Tuesday, August 10, 2010
Tuesday, August 3, 2010
As a visual learner, I depend on strong visual pictures to help me process information. Consequently, I have learned the value of graphic organizers. A graphic organizer is a visual learner's best friend in that it helps us organize data, remember facts, and explain concepts.
If you have a student who learns best from reading charts and graphs, I highly recommend The Teacher’s Big Book of Graphic Organizers published by Jossey-Bass. Included are 100 reproducible organizers for all subject areas.
For instance, the Carousel Brainstorm organizer helps students create a book report by filling in boxes of information. After the boxes are complete, they can take this information and easily write their final report. The report can be on the book itself or the topic discussed in the book, whether it be literature, history, science, or any other subject.
The Hypothesis Guide helps students visualize the scientific method. Students are directed step-by-step through the process from asking a question, writing down what they know, proposing a hypothesis, documenting the lab process and results, and preparing a conclusion.

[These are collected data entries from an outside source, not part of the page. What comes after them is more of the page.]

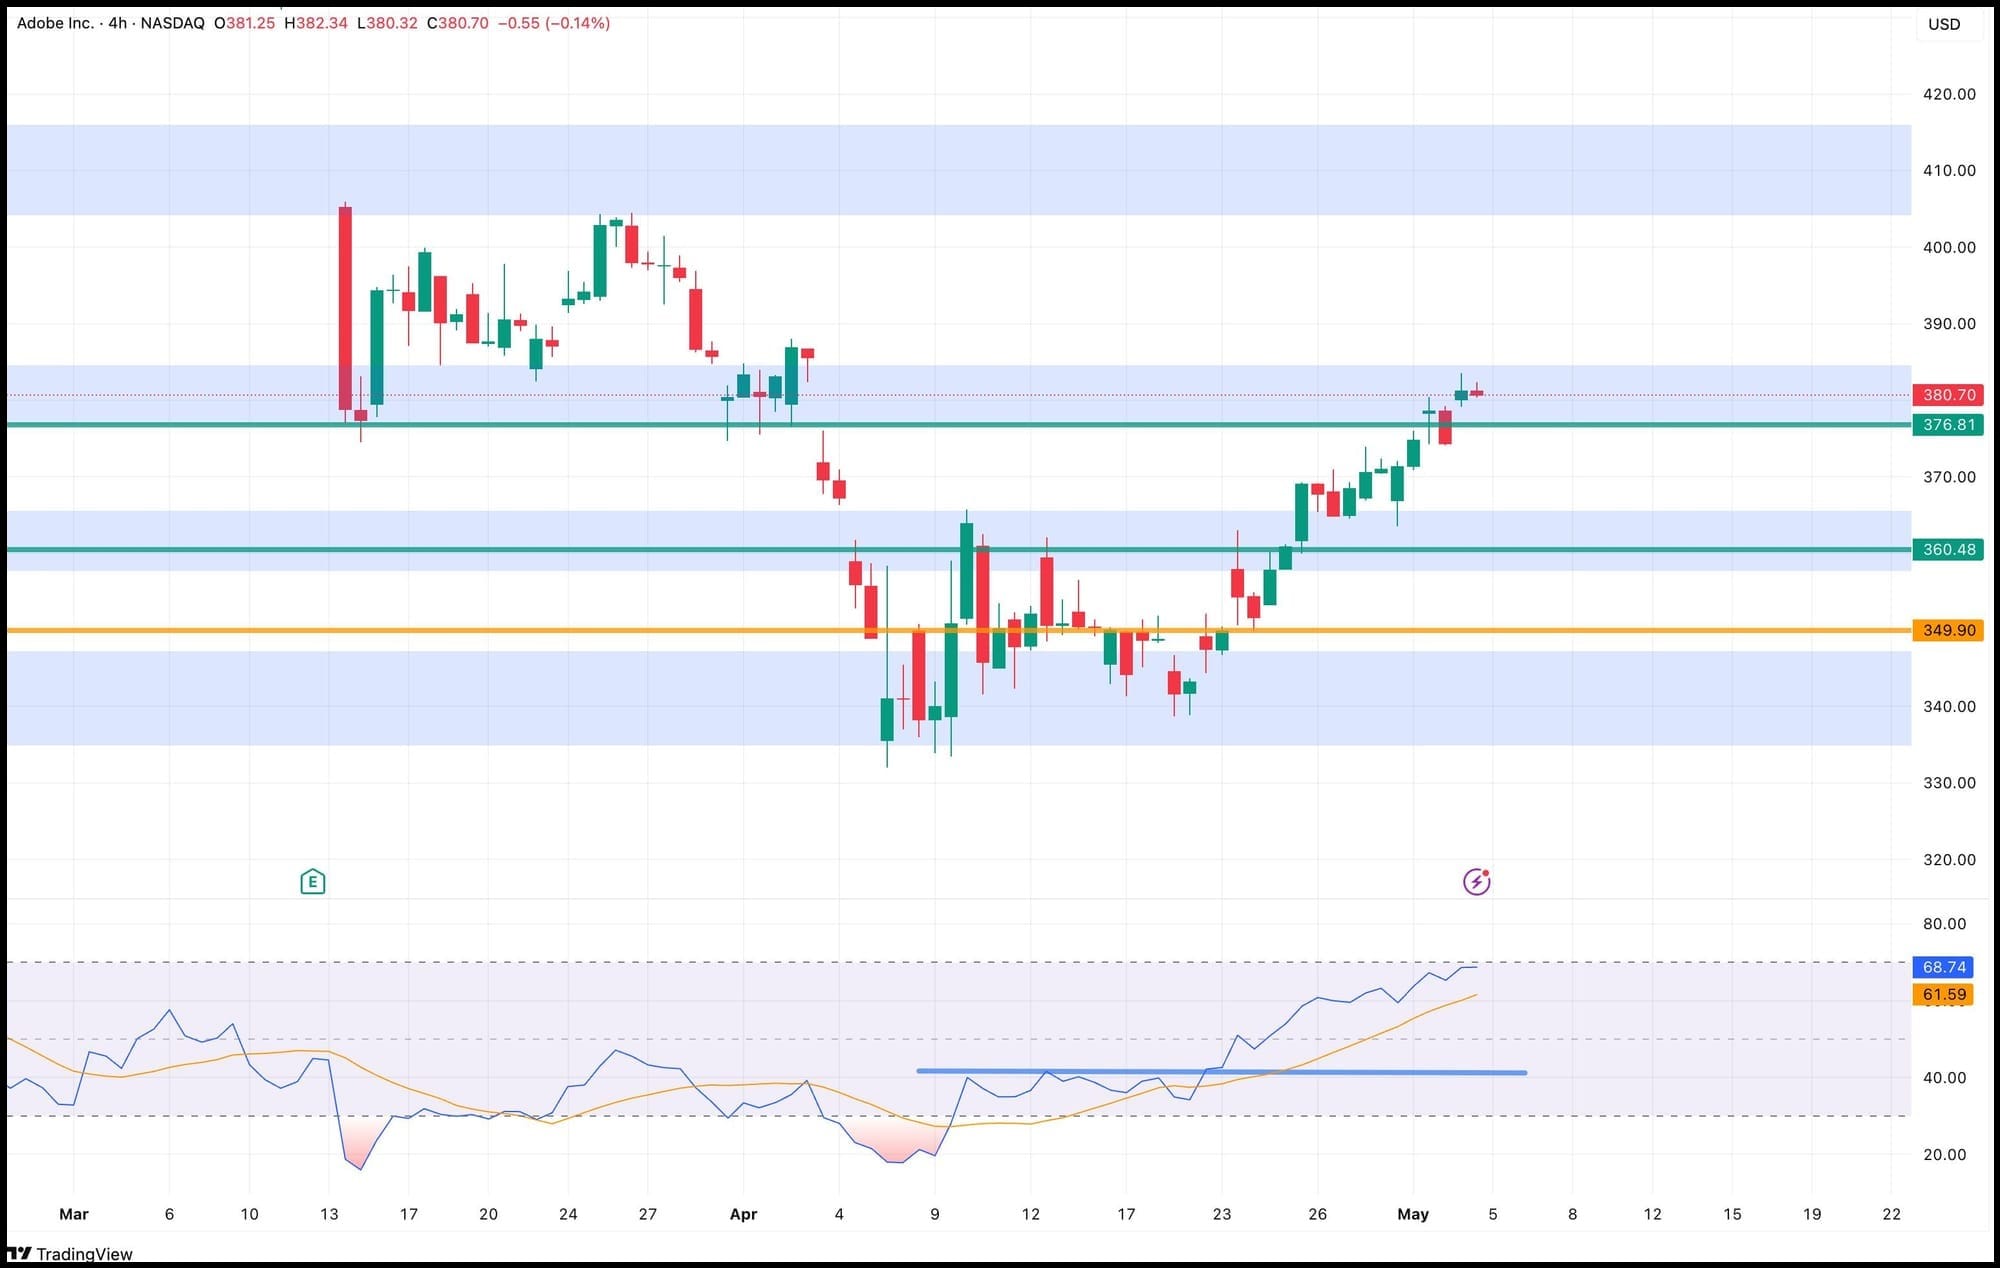Click the purple lightning event icon
This screenshot has height=1268, width=2000.
[x=1476, y=881]
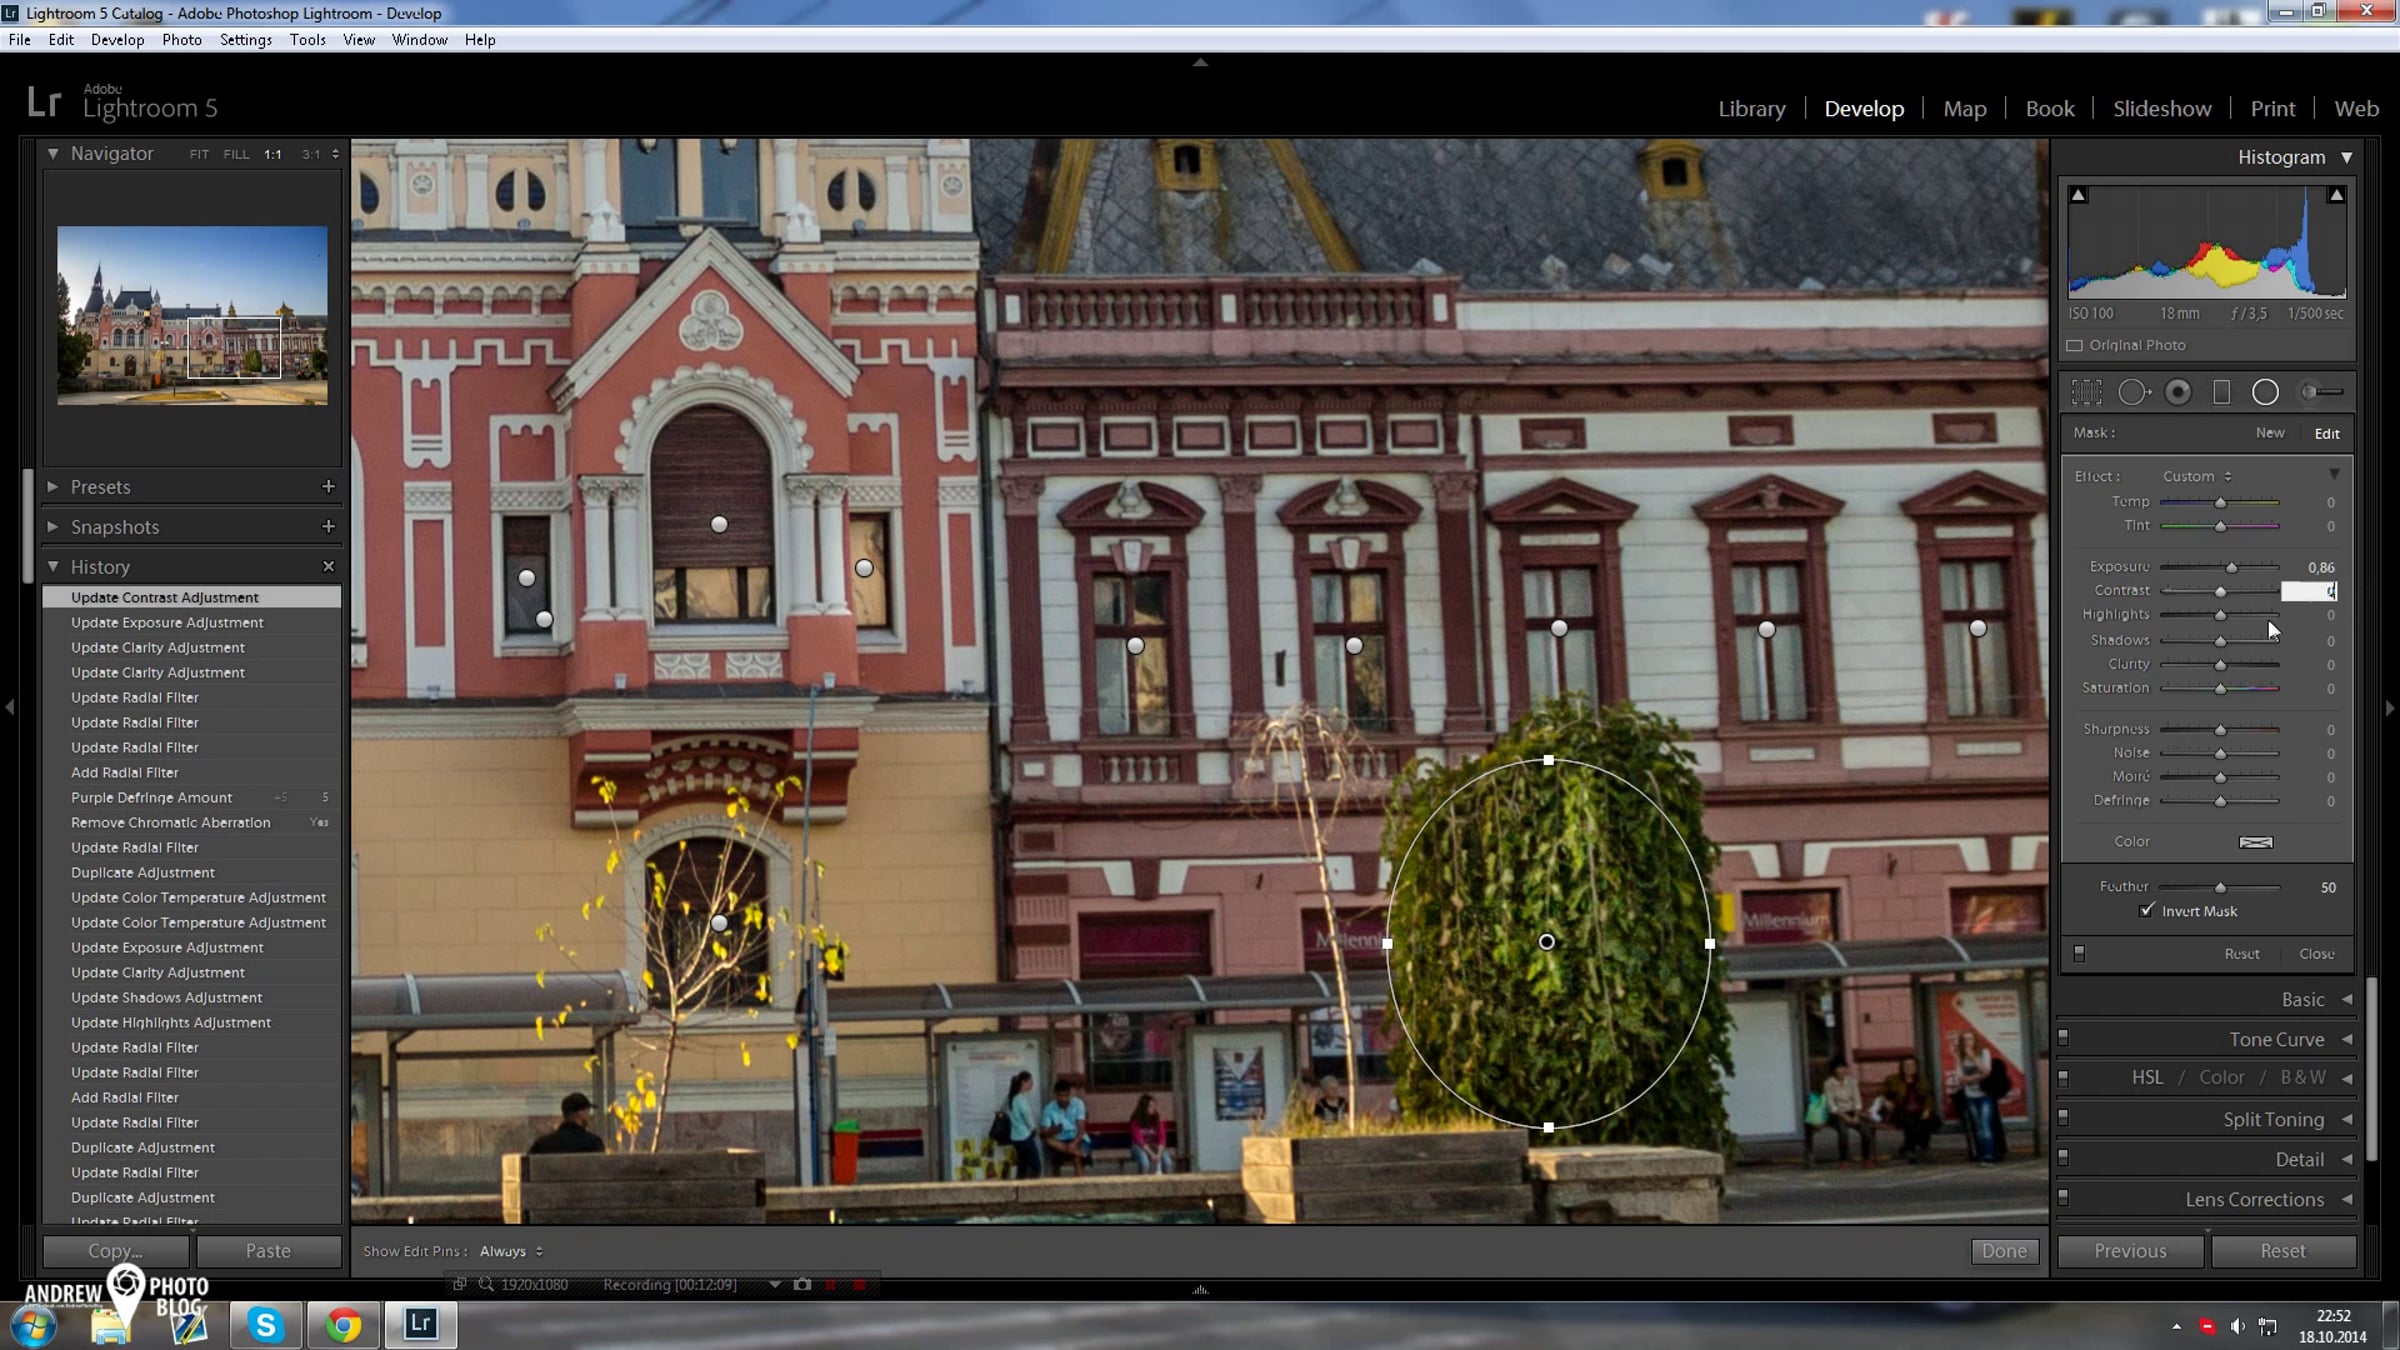Click the Feather slider handle
Viewport: 2400px width, 1350px height.
pyautogui.click(x=2220, y=887)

The Six Column Vocabulary Organizer is a great tool to help students learn new vocabulary words. The student charts the definition, part of speech, synonym, antonym, and even draws a picture or icon to represent the word.
I love the writing organizers, which include a writer’s checklist, sensory starter (helps them add sensory details to their writing), character creator, and story map (helps with plotting). There’s also an organizer that focuses on persuasive writing.
Students of all learning styles benefit from graphic organizers because of their strong visual elements. So, whether you teach in a classroom or at home, The Teacher’s Big Book of Graphic Organizers is a tool you should not do without.